RECORDS FOR THE EXERCISE

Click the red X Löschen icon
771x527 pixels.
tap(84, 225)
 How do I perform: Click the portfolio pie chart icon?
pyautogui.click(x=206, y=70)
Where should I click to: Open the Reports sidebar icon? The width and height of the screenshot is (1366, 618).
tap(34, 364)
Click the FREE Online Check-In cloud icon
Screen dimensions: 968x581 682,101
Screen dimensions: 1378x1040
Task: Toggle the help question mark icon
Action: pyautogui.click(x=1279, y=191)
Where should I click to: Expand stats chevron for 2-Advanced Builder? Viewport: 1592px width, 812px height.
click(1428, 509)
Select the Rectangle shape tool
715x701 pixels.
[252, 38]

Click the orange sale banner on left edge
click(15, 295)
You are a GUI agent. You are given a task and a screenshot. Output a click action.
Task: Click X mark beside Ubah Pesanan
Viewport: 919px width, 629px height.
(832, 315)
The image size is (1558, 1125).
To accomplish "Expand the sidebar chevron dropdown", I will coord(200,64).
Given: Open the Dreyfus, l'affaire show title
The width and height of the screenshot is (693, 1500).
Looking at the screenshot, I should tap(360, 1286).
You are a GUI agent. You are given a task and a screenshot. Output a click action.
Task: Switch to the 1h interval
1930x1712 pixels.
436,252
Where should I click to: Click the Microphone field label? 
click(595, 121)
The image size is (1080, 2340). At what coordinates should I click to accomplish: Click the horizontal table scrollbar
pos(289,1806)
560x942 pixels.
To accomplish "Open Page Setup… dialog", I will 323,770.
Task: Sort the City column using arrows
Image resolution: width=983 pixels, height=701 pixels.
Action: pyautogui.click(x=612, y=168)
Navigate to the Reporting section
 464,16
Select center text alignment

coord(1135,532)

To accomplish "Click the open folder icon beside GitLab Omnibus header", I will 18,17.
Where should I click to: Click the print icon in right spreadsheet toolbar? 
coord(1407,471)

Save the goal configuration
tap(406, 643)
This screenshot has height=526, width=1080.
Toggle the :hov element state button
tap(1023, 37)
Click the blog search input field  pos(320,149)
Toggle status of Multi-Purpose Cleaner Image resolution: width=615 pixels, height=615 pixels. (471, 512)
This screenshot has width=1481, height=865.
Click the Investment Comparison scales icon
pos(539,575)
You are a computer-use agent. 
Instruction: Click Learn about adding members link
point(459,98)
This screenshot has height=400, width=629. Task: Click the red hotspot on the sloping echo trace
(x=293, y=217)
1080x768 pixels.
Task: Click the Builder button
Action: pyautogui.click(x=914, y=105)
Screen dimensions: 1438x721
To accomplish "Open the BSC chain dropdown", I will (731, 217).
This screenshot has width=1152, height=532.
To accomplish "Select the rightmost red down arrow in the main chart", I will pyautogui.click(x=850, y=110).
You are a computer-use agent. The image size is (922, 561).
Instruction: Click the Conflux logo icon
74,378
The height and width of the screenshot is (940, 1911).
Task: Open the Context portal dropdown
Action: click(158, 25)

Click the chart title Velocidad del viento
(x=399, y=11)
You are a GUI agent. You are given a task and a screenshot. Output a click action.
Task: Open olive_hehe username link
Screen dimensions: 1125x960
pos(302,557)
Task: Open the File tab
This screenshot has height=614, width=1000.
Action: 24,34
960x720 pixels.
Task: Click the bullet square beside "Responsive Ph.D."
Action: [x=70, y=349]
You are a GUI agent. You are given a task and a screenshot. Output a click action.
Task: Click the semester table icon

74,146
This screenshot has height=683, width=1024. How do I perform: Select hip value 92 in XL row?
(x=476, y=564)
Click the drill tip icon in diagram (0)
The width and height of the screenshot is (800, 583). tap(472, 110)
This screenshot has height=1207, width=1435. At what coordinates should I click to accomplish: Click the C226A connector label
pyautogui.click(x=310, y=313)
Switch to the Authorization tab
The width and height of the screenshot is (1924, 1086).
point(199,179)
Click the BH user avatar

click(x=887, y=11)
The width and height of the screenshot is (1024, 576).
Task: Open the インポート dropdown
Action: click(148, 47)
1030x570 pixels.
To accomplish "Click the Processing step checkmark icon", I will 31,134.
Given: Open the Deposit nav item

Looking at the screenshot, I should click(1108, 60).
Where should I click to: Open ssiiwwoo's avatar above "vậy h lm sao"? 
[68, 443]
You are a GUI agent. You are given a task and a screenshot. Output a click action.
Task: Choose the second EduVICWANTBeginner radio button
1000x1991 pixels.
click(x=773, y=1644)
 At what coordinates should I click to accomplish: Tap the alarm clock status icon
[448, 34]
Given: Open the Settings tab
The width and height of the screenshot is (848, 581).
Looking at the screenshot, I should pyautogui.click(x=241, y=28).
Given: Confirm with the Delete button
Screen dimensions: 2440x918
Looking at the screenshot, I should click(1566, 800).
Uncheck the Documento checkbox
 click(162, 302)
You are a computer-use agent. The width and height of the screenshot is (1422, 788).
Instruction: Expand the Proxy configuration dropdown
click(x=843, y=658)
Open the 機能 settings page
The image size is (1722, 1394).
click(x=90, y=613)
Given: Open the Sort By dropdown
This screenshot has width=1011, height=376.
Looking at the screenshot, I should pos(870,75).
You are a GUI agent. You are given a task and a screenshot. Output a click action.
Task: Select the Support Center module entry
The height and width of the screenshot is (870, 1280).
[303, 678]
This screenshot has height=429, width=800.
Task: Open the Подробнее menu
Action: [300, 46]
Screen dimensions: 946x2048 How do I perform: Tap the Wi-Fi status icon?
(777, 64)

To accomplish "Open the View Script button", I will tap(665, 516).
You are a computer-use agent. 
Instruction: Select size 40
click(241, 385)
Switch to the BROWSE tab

GIVEN REQUEST
Quote all of the records above word for word, leaving every line unchanged.

WRITTEN SOLUTION
Click the red X Löschen icon
771x527 pixels.
tap(84, 225)
 How do I perform: Click the portfolio pie chart icon?
pyautogui.click(x=206, y=70)
Where should I click to: Open the Reports sidebar icon? The width and height of the screenshot is (1366, 618).
tap(34, 364)
Click the FREE Online Check-In cloud icon
Screen dimensions: 968x581 682,101
Screen dimensions: 1378x1040
Task: Toggle the help question mark icon
Action: pyautogui.click(x=1279, y=191)
Where should I click to: Expand stats chevron for 2-Advanced Builder? Viewport: 1592px width, 812px height.
click(1428, 509)
Select the Rectangle shape tool
715x701 pixels.
[252, 38]

Click the orange sale banner on left edge
click(15, 295)
You are a GUI agent. You are given a task and a screenshot. Output a click action.
Task: Click X mark beside Ubah Pesanan
Viewport: 919px width, 629px height.
(832, 315)
The image size is (1558, 1125).
To accomplish "Expand the sidebar chevron dropdown", I will coord(200,64).
Given: Open the Dreyfus, l'affaire show title
The width and height of the screenshot is (693, 1500).
Looking at the screenshot, I should tap(360, 1286).
You are a GUI agent. You are given a task and a screenshot. Output a click action.
Task: Switch to the 1h interval
1930x1712 pixels.
436,252
Where should I click to: Click the Microphone field label? 
click(595, 121)
The image size is (1080, 2340). At what coordinates should I click to accomplish: Click the horizontal table scrollbar
pos(289,1806)
560x942 pixels.
To accomplish "Open Page Setup… dialog", I will 323,770.
Task: Sort the City column using arrows
Image resolution: width=983 pixels, height=701 pixels.
Action: pyautogui.click(x=612, y=168)
Navigate to the Reporting section
 464,16
Select center text alignment

coord(1135,532)

To accomplish "Click the open folder icon beside GitLab Omnibus header", I will 18,17.
Where should I click to: Click the print icon in right spreadsheet toolbar? 
coord(1407,471)

Save the goal configuration
tap(406, 643)
This screenshot has height=526, width=1080.
Toggle the :hov element state button
tap(1023, 37)
Click the blog search input field  pos(320,149)
Toggle status of Multi-Purpose Cleaner Image resolution: width=615 pixels, height=615 pixels. (471, 512)
This screenshot has width=1481, height=865.
Click the Investment Comparison scales icon
pos(539,575)
You are a computer-use agent. 
Instruction: Click Learn about adding members link
point(459,98)
This screenshot has height=400, width=629. Task: Click the red hotspot on the sloping echo trace
(x=293, y=217)
1080x768 pixels.
Task: Click the Builder button
Action: pyautogui.click(x=914, y=105)
Screen dimensions: 1438x721
To accomplish "Open the BSC chain dropdown", I will (731, 217).
This screenshot has width=1152, height=532.
To accomplish "Select the rightmost red down arrow in the main chart", I will pyautogui.click(x=850, y=110).
You are a computer-use agent. The image size is (922, 561).
Instruction: Click the Conflux logo icon
74,378
The height and width of the screenshot is (940, 1911).
Task: Open the Context portal dropdown
Action: click(158, 25)

Click the chart title Velocidad del viento
(x=399, y=11)
You are a GUI agent. You are given a task and a screenshot. Output a click action.
Task: Open olive_hehe username link
Screen dimensions: 1125x960
pos(302,557)
Task: Open the File tab
This screenshot has height=614, width=1000.
Action: 24,34
960x720 pixels.
Task: Click the bullet square beside "Responsive Ph.D."
Action: [x=70, y=349]
You are a GUI agent. You are given a task and a screenshot. Output a click action.
Task: Click the semester table icon

74,146
This screenshot has height=683, width=1024. How do I perform: Select hip value 92 in XL row?
(x=476, y=564)
Click the drill tip icon in diagram (0)
The width and height of the screenshot is (800, 583). tap(472, 110)
This screenshot has height=1207, width=1435. At what coordinates should I click to accomplish: Click the C226A connector label
pyautogui.click(x=310, y=313)
Switch to the Authorization tab
The width and height of the screenshot is (1924, 1086).
point(199,179)
Click the BH user avatar

click(x=887, y=11)
The width and height of the screenshot is (1024, 576).
Task: Open the インポート dropdown
Action: click(148, 47)
1030x570 pixels.
To accomplish "Click the Processing step checkmark icon", I will 31,134.
Given: Open the Deposit nav item

Looking at the screenshot, I should click(1108, 60).
Where should I click to: Open ssiiwwoo's avatar above "vậy h lm sao"? 
[68, 443]
You are a GUI agent. You are given a task and a screenshot. Output a click action.
Task: Choose the second EduVICWANTBeginner radio button
1000x1991 pixels.
click(x=773, y=1644)
 At what coordinates should I click to accomplish: Tap the alarm clock status icon
[448, 34]
Given: Open the Settings tab
The width and height of the screenshot is (848, 581).
Looking at the screenshot, I should pyautogui.click(x=241, y=28).
Given: Confirm with the Delete button
Screen dimensions: 2440x918
Looking at the screenshot, I should click(1566, 800).
Uncheck the Documento checkbox
 click(162, 302)
You are a computer-use agent. The width and height of the screenshot is (1422, 788).
Instruction: Expand the Proxy configuration dropdown
click(x=843, y=658)
Open the 機能 settings page
The image size is (1722, 1394).
click(x=90, y=613)
Given: Open the Sort By dropdown
This screenshot has width=1011, height=376.
Looking at the screenshot, I should pos(870,75).
You are a GUI agent. You are given a task and a screenshot. Output a click action.
Task: Select the Support Center module entry
The height and width of the screenshot is (870, 1280).
[303, 678]
This screenshot has height=429, width=800.
Task: Open the Подробнее menu
Action: [300, 46]
Screen dimensions: 946x2048 How do I perform: Tap the Wi-Fi status icon?
(777, 64)

To accomplish "Open the View Script button", I will tap(665, 516).
You are a computer-use agent. 
Instruction: Select size 40
click(241, 385)
Switch to the BROWSE tab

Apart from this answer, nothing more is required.